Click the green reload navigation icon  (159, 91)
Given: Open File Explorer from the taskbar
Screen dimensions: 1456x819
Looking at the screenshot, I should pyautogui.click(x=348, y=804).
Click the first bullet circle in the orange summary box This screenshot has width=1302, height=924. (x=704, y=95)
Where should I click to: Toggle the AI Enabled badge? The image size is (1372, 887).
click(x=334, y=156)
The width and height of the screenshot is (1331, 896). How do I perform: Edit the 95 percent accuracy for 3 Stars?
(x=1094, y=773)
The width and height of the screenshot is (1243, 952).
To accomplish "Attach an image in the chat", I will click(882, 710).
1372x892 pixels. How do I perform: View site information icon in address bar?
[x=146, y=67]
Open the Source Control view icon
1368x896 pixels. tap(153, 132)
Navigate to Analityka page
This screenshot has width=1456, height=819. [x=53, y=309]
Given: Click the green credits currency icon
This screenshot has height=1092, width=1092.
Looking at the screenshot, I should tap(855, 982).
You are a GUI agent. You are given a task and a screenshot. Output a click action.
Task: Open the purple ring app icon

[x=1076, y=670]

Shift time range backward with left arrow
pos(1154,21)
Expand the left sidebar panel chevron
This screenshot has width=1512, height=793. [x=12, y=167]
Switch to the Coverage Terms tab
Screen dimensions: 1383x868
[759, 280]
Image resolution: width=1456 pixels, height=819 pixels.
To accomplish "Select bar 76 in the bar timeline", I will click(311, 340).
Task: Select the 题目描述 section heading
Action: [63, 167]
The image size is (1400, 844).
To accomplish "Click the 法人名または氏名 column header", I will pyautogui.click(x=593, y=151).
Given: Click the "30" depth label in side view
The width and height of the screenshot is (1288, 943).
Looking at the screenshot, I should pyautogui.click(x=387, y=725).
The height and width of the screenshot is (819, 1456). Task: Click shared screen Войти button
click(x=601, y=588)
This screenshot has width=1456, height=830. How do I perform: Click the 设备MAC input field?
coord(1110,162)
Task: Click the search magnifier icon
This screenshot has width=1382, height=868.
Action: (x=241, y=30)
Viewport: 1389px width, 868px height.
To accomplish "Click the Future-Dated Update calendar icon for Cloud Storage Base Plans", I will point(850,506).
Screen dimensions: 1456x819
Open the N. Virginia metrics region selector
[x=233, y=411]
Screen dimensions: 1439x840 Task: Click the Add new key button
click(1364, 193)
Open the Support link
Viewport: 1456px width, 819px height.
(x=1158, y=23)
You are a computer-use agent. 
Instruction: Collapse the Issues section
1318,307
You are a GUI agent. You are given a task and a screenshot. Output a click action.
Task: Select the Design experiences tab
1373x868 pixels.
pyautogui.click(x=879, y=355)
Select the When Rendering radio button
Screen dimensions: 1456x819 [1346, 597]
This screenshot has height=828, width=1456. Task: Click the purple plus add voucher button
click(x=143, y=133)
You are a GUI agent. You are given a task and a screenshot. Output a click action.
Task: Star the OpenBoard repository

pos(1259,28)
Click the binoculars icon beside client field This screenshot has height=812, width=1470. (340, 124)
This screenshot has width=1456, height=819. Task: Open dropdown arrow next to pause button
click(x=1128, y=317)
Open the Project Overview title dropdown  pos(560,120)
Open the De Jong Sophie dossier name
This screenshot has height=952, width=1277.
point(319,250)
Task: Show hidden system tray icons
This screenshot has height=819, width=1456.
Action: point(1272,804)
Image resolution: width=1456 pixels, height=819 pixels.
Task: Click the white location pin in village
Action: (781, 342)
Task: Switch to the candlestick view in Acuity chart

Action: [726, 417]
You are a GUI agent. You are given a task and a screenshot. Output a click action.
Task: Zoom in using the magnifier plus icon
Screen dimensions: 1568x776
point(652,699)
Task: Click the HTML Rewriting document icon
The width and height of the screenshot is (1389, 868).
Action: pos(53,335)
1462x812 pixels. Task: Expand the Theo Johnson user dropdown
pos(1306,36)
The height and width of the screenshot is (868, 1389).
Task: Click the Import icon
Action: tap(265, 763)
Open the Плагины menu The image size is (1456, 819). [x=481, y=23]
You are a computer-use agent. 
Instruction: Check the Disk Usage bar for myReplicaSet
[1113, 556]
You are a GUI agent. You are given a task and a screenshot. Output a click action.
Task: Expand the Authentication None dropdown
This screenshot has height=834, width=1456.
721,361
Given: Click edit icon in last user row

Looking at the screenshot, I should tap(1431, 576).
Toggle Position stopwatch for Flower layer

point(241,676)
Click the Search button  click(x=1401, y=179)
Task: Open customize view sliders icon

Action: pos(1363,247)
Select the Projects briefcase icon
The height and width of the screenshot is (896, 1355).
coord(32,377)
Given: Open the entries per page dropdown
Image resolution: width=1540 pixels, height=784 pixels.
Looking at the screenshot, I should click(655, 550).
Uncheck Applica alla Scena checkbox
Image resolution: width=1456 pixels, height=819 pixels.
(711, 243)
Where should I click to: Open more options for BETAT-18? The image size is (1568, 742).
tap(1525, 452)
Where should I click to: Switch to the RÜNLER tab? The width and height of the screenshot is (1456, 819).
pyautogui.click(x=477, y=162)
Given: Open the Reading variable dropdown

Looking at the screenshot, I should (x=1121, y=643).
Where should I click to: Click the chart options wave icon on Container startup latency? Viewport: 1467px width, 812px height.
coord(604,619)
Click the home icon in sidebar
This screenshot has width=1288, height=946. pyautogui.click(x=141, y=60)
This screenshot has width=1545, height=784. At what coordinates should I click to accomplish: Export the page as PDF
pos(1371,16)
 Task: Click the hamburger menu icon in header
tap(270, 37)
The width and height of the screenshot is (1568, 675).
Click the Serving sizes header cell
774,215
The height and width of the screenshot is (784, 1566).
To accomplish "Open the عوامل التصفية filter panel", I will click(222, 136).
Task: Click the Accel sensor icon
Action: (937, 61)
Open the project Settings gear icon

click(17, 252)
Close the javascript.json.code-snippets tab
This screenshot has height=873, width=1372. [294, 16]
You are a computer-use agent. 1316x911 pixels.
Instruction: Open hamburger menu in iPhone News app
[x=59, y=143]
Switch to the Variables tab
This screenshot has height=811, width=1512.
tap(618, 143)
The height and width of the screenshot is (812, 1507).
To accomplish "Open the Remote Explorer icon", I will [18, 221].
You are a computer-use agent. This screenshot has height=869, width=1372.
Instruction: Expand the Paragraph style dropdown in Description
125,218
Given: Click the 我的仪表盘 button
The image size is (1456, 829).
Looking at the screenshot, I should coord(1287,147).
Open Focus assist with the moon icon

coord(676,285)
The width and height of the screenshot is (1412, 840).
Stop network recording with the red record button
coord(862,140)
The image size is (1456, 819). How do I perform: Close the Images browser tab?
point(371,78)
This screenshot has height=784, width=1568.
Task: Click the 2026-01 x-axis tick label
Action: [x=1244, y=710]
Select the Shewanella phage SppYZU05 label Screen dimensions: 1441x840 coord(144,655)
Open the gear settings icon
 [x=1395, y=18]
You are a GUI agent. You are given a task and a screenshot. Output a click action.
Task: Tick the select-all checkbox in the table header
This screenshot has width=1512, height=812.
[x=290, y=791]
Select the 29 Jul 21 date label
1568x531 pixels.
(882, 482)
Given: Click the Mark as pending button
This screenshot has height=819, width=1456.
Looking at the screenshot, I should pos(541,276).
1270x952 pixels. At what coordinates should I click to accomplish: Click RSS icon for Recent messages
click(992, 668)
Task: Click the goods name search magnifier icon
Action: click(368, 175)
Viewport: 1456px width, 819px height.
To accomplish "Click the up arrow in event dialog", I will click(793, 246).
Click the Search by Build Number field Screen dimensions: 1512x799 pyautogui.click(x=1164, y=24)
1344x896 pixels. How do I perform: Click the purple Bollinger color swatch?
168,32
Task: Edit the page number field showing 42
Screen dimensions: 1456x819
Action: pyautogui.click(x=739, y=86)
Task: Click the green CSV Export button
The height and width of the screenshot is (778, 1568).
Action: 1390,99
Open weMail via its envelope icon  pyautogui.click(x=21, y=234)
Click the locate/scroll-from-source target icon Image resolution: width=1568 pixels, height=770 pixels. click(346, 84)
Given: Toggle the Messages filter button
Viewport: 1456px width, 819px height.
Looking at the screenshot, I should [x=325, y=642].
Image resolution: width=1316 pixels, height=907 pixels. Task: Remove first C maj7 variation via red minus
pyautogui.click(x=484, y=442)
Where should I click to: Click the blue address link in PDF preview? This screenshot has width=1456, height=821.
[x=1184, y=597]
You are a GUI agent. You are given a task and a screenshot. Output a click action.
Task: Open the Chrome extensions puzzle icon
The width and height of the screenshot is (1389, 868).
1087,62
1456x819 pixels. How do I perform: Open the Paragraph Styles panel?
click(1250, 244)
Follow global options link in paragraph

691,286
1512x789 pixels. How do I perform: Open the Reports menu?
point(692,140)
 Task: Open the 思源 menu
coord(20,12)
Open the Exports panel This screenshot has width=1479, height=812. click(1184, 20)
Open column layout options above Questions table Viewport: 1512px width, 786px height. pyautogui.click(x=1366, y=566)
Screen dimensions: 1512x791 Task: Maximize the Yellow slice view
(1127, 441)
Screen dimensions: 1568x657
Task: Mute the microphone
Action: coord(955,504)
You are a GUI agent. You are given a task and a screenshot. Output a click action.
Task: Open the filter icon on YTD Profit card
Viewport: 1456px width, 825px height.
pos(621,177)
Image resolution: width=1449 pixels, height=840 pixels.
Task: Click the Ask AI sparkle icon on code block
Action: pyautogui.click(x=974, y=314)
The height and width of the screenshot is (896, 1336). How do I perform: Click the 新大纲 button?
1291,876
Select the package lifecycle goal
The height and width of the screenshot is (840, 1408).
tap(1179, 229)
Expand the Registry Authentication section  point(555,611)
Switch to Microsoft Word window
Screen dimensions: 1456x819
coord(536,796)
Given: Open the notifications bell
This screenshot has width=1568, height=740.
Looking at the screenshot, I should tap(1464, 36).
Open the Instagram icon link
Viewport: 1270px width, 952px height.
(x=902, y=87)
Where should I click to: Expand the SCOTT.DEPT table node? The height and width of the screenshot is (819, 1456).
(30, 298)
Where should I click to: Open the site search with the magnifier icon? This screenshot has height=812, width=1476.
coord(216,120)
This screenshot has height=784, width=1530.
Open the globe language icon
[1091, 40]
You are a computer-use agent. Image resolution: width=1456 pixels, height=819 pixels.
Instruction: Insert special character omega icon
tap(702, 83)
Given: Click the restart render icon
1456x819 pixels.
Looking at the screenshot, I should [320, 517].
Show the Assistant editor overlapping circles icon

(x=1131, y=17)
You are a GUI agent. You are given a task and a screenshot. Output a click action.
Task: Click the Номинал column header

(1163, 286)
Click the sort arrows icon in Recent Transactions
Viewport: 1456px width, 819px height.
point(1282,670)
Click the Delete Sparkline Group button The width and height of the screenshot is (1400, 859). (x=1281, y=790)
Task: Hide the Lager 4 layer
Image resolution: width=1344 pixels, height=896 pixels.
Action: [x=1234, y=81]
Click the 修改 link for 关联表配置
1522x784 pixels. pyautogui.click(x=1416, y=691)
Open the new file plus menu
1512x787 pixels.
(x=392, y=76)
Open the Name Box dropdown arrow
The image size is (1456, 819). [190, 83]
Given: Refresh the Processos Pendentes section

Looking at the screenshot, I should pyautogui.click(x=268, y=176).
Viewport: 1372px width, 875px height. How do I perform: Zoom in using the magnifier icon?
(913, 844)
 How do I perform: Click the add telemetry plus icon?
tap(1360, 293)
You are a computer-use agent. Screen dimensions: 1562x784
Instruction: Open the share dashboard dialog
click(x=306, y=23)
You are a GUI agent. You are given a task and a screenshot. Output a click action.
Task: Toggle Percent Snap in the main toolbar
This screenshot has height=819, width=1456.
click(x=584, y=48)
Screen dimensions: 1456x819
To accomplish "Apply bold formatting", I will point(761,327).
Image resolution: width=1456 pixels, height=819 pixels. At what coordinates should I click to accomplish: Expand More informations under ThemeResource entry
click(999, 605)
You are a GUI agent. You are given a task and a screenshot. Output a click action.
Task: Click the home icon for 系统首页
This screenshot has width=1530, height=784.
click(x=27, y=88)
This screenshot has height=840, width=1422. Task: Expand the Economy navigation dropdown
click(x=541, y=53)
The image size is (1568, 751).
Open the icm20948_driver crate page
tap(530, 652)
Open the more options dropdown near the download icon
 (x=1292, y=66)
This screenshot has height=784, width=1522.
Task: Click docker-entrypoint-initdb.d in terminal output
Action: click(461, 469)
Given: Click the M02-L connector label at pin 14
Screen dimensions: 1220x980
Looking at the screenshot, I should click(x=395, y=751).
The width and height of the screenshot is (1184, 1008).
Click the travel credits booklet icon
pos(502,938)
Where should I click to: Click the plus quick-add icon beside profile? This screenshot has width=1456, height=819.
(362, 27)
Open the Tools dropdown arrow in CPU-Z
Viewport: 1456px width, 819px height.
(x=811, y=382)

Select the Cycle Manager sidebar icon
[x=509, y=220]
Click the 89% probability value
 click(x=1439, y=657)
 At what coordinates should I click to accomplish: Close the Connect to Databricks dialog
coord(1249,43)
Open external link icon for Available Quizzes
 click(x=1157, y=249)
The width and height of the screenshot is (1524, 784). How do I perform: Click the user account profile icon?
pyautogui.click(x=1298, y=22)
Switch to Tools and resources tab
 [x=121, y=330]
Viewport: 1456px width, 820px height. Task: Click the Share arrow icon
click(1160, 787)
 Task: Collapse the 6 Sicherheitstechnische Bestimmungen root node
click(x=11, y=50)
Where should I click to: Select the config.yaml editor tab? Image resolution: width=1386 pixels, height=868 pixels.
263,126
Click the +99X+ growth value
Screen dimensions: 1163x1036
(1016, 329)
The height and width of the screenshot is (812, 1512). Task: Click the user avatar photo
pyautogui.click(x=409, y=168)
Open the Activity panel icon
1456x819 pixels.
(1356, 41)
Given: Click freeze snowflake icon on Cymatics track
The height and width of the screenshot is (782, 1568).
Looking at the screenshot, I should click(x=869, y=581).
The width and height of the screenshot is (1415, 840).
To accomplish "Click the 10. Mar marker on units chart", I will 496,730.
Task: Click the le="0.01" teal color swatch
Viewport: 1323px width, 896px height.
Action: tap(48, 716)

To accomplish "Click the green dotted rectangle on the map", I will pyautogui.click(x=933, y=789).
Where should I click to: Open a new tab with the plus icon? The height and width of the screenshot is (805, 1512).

* [Aim of the task]: Select every line of the records holding the string "from".

* [Answer box]:
Given: Open File Explorer from the taskbar
Click the locate/scroll-from-source target icon Image resolution: width=1568 pixels, height=770 pixels. click(346, 84)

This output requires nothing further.